Los párrafos anteriores están encerrados entre comillas porque no son míos. Fueron tomados de la página de respuestas de Yahoo e ignoro quién sea su autor porque firma sólo como “Greco”. Intenté averiguar de quién se trataba pero los enlaces me advertían que no estaba autorizado para ver los datos de la persona que utiliza ese nickname (antes de los tiempos de Internet usábamos el adjetivo seudónimo).
Empero, lo de “Vale un Potosí” no es del “Greco” sino de Cervantes. La frase —o, si prefiere, exclamación— es atribuida al celebérrimo autor del Quijote y se utiliza para referirse a algo que vale mucho, tanto que los números no alcanzan para cuantificarlo.

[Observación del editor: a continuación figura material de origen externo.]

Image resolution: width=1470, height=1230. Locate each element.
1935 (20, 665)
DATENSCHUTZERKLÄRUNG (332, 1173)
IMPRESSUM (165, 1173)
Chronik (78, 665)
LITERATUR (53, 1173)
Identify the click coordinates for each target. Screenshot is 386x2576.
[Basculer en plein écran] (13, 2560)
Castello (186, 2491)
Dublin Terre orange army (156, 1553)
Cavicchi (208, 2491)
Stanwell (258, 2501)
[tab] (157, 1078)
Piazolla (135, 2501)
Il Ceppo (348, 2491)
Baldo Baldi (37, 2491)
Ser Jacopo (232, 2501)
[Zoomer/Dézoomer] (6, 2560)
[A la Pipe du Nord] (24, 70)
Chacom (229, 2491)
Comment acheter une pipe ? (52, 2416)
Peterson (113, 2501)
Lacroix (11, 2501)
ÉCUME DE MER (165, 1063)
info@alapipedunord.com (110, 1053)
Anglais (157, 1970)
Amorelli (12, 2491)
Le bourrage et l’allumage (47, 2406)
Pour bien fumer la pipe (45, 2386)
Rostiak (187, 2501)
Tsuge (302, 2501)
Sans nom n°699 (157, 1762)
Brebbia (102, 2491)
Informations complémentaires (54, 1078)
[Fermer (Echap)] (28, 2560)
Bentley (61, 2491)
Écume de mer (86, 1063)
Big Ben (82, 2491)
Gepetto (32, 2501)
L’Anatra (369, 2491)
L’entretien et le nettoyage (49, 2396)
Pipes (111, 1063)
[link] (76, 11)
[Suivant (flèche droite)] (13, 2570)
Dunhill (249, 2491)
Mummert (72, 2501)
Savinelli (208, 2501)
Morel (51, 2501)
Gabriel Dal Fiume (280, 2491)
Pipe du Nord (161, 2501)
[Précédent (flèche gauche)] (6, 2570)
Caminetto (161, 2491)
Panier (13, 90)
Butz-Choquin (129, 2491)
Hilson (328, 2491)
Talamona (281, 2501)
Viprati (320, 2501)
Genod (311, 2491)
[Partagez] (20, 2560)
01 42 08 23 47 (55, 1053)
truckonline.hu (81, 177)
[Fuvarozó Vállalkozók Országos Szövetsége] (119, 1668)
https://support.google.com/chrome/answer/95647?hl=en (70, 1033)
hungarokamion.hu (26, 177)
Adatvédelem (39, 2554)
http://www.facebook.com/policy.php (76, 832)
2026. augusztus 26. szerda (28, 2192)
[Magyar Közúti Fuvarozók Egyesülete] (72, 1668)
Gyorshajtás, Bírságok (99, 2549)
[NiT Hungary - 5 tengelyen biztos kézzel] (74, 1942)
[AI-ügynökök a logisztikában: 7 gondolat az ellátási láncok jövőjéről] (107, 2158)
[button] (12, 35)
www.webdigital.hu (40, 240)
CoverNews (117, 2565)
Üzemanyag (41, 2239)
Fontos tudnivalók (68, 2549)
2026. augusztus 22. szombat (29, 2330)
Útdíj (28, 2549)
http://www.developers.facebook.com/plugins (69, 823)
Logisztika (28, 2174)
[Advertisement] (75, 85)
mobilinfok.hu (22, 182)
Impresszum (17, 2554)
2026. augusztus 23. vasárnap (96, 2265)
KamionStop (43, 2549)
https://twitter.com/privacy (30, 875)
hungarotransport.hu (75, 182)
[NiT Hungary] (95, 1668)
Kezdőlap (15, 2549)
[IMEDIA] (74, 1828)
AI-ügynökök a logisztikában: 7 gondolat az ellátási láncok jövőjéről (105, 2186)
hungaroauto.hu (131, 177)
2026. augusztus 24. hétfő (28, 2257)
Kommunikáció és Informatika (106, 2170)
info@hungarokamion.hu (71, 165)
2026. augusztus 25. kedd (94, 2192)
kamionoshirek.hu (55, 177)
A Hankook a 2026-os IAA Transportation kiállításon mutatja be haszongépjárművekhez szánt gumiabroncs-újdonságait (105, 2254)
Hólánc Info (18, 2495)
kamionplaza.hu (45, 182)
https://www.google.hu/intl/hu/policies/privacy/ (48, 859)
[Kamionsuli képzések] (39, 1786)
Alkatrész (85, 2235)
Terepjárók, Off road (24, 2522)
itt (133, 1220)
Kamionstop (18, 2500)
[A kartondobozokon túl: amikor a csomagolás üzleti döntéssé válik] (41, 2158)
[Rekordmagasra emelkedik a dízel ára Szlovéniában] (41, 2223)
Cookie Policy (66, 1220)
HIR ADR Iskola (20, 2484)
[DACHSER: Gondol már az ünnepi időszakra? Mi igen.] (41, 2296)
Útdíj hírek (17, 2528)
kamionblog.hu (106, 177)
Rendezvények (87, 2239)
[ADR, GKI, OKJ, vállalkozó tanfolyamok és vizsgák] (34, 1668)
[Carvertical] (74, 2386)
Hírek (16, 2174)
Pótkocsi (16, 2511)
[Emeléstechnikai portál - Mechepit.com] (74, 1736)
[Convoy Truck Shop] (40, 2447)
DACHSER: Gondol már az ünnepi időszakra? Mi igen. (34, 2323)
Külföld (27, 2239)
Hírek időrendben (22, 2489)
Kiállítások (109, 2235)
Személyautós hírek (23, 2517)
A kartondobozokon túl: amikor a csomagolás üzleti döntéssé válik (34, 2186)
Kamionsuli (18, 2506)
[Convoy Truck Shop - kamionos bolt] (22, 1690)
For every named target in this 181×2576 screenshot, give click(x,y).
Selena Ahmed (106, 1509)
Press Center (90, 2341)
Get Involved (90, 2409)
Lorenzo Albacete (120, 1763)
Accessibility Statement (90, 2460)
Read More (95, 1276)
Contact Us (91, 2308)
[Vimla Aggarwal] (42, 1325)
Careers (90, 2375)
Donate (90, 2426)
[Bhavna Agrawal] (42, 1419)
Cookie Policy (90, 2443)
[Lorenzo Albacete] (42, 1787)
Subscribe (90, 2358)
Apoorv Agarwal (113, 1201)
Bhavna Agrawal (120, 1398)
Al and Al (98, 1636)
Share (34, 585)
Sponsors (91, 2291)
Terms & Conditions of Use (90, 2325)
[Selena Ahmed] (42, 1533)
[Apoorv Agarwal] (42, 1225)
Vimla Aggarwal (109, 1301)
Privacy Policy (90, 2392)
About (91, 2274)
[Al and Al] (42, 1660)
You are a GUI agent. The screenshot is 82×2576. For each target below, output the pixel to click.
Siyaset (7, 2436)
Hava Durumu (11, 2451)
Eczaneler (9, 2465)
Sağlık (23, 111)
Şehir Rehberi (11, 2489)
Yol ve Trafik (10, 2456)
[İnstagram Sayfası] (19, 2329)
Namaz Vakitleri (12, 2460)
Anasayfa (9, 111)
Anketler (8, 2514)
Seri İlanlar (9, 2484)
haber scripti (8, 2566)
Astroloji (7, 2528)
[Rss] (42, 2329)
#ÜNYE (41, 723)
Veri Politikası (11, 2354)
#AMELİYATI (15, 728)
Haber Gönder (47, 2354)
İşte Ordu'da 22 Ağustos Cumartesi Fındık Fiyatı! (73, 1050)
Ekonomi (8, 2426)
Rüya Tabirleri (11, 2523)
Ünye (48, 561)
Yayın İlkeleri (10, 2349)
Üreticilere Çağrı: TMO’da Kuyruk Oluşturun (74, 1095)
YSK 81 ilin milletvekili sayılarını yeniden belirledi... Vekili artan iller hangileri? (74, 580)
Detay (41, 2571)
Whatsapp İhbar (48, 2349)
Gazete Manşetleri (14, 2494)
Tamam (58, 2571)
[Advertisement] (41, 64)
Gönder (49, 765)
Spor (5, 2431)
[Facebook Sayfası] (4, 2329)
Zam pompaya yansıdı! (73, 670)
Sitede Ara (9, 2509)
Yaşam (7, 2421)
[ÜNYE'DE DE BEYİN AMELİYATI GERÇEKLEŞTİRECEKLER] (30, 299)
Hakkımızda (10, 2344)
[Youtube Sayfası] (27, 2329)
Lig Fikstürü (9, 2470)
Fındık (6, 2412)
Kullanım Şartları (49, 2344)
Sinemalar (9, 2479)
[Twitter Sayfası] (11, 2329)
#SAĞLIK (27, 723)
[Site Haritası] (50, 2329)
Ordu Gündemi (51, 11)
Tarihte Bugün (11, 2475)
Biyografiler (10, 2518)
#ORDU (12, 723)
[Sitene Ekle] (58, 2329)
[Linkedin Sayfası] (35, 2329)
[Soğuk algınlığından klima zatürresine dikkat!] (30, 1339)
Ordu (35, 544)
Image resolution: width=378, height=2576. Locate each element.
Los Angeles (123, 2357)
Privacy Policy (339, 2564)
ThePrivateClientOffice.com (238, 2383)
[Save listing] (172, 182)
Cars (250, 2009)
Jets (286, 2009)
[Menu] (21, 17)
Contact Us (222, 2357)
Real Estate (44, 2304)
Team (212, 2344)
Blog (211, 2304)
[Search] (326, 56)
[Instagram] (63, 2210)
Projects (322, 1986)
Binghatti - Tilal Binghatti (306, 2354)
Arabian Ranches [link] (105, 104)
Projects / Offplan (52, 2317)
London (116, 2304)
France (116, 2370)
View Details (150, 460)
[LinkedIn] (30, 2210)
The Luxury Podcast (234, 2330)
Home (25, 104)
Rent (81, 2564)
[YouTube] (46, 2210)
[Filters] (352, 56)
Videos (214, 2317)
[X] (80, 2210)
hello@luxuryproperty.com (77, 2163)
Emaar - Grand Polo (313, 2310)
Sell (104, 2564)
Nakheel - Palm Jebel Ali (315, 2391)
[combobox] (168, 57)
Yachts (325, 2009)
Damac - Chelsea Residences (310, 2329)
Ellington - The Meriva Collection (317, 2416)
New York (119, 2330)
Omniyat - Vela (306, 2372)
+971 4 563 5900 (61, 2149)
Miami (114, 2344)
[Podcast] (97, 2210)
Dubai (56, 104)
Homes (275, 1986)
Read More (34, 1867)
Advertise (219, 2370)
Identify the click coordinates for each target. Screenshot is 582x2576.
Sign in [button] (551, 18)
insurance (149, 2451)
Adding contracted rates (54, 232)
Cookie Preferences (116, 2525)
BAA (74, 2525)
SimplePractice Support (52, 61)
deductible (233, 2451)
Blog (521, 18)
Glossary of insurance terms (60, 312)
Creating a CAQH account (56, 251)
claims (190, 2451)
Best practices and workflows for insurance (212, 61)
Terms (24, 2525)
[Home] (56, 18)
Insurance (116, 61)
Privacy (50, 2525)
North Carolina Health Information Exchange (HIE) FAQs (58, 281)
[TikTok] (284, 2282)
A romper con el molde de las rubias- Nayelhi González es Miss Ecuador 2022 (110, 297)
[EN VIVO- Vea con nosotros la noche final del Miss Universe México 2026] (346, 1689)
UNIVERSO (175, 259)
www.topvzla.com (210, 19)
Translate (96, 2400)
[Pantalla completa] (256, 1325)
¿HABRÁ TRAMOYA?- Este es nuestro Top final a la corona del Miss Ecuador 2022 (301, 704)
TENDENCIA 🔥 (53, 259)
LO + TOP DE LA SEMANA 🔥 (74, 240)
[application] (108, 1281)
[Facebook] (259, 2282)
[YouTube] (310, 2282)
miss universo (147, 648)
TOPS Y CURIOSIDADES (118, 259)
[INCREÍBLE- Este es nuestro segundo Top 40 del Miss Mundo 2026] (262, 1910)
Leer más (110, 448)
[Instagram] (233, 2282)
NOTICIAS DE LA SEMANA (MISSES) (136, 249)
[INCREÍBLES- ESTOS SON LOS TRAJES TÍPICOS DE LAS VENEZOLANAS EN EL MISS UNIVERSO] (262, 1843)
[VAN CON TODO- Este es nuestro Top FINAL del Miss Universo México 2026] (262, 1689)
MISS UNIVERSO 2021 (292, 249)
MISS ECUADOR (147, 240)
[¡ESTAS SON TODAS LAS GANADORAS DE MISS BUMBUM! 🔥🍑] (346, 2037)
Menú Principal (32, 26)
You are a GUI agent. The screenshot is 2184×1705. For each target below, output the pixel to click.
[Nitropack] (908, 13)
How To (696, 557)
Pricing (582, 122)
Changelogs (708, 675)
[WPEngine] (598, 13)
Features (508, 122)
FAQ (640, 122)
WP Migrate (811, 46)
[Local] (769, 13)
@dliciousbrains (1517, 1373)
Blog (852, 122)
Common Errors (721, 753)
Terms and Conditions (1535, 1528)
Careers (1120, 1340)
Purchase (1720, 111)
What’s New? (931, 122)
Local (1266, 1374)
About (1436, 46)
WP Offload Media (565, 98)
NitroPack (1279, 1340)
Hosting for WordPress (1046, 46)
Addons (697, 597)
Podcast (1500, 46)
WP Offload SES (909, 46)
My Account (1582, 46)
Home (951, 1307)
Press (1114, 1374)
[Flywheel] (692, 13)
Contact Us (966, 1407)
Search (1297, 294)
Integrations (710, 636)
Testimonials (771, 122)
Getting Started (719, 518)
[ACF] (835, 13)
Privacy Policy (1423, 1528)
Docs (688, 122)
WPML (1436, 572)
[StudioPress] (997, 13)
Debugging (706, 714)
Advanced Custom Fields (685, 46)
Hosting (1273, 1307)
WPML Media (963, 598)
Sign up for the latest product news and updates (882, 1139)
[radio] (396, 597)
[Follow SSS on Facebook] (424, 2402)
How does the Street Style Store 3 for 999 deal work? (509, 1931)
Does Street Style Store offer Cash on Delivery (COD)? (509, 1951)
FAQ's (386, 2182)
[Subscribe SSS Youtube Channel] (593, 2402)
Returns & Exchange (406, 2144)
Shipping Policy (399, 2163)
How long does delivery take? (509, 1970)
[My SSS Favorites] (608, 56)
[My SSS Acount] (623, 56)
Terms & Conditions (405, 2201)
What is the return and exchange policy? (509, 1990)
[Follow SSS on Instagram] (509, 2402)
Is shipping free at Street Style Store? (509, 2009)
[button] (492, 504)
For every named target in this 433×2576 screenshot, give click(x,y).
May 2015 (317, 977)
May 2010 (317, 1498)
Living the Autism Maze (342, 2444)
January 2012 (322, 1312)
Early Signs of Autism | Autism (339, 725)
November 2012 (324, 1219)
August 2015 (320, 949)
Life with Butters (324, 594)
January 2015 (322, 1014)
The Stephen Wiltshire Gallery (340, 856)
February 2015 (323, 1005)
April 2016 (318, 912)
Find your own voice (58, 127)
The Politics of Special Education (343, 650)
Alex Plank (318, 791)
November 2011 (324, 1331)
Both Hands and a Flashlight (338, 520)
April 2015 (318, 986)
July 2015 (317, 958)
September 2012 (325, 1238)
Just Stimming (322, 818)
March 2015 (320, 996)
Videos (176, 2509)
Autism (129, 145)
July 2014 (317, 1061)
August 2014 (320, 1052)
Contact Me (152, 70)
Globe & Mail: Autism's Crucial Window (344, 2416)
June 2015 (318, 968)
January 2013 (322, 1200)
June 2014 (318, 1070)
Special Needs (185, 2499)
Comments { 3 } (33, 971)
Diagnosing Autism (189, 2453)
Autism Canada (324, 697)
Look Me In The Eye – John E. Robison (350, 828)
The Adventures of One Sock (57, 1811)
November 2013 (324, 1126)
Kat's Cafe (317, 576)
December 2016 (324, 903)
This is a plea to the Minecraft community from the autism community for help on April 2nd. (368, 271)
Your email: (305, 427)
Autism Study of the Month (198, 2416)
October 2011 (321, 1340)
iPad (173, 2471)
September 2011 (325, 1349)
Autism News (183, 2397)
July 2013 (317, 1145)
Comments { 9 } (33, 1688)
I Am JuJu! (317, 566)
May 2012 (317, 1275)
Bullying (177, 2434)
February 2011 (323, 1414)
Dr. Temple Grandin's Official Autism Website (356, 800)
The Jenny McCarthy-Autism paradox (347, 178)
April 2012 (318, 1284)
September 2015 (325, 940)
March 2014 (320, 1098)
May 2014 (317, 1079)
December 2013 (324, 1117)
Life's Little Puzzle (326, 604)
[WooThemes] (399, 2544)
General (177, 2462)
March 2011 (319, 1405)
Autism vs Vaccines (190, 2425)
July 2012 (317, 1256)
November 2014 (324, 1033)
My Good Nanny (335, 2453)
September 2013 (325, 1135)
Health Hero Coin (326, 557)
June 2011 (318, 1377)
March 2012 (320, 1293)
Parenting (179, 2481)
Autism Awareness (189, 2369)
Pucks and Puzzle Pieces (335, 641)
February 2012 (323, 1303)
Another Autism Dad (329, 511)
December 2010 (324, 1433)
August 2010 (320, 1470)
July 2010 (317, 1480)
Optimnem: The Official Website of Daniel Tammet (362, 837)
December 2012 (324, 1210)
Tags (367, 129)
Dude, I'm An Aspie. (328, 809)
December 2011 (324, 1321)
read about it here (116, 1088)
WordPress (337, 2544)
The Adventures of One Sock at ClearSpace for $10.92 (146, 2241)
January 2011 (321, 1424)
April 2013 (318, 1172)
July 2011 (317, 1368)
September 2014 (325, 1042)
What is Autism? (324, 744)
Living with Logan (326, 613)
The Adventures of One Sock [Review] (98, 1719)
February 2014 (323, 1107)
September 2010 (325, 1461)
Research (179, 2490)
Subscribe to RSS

Lógicamente, Cervantes se refería a la plata potosina, a aquella que sigue asombrando al mundo cuando los piratas modernos encuentran galeones en el fondo del mar por cuya posesión pelean después en tribunales que nunca reconocen que esa riqueza salió del Cerro Rico y la Casa de Moneda.
Y es que la riqueza potosina fue tal que no sólo le arrancó una frase inmortal a Cervantes sino que su fama se extendió a tal punto que, además de barcos y ramas afines, muchos lugares y ciudades se llamaron Potosí.
Por ejemplo, el 3 de noviembre de 1592 se fundó el pueblo de San Luis Mesquitique en México. La riqueza del cerro de San Pedro, en el que se encontraron vetas de plata, hizo evocar la del Potosí boliviano así que el nombre fue cambiado a San Luis Potosí, el que conserva hasta ahora.
Esas simples referencias son suficientes para confirmar la fama y gloria que alcanzó Potosí.
Hoy en día, su fama ha menguado bastante, incluso en el mundo globalizado en el que vivimos y pese a las ventajas de la Internet. Su gloria es una remembranza del pasado, de un pasado que la ciudad de Potosí —la original, la boliviana— no ha aprendido a capitalizar a través del turismo.
Potosí recuerda este 10 de Noviembre los 201 años de su gesta libertaria, una sobre la que no se ha dicho la última palabra, y, pese a todo el tiempo transcurrido y a la persistente riqueza de su cerro, sigue siendo una de las regiones más pobres del país.
Bueno sería que, en este nuevo aniversario cívico, no nos detengamos tanto en el pasado y veamos, de una vez, lo que tendríamos que hacer para proyectar a esta histórica región hacia el futuro.